= Neo-Schumpeterian economics =

School of thought emphasizing tech innovation

Neo-Schumpeterian economics is a school of thought that places technological innovation at the core of economic growth and transformation processes. It is inspired by the work of Joseph Schumpeter, who coined the term creative destruction for the continuous introduction of technological change that drives growth by replacing old, less productive structures with new, more productive ones. Where Schumpeter explained the innovation drive by an exogenous factor called entrepreneurial spirits, neo-Schumpeterian economists refer to endogenous factors such as science and technology policies and corporate strategies of research and development to explain innovation. Neo-Schumpeterian economics is a form of evolutionary economics and is closely related to innovation studies.

== History ==
In the aftermath of World War II, policymakers became increasingly convinced of the importance of science and technology policy. Quantitative research into the relation between economic growth and science and technology expenditures became a possibility with the global application of national accounts in the 1950s and the adoption in 1963 of the Frascati manual, an internationally accepted approach to measuring science and technology expenditures. In 1966, the Science Policy Research Unit (SPRU) was founded at the University of Sussex, which started a systematic and sustained research effort regarding long-term economic transformations and science and technology policy.

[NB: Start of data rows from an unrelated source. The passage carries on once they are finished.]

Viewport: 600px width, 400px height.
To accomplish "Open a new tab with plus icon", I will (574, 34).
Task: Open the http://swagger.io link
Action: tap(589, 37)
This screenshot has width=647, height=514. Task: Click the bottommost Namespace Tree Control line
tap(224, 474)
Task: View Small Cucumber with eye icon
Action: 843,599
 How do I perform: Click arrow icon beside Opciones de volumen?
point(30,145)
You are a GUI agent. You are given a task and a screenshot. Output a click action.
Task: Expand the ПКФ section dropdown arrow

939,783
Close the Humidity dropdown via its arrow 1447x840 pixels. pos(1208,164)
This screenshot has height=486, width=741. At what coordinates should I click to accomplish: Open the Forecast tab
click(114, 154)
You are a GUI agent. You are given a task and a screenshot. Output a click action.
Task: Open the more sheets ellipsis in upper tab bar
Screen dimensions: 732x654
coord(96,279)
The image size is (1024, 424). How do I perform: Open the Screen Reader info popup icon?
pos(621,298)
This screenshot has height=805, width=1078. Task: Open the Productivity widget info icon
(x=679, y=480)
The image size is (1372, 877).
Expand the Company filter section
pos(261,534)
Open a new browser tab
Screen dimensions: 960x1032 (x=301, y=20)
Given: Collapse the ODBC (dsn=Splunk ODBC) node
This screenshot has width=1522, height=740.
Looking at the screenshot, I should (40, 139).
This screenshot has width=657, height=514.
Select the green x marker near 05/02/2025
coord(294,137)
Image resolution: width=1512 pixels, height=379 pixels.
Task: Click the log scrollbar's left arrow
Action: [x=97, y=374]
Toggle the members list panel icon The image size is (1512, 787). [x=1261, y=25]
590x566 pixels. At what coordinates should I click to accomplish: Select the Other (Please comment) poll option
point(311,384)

Christopher Freeman, who was involved in the development of the Frascati Manual and was the first director of SPRU, published in 1974 his seminal book "The economics of industrial innovation". Together with Richard Nelson and Bengt-Ake Lundvall he coined the concept of National innovation systems.

The international Joseph A. Schumpeter Society was founded in 1986 at the initiative of Wolfgang Stolper and Horst Hanusch. Since 1988 it has awarded the biennial Joseph A. Schumpeter award. In 1991 the Journal of Evolutionary Economics was founded that serves as a forum for the approach of economics in the tradition of Schumpeter.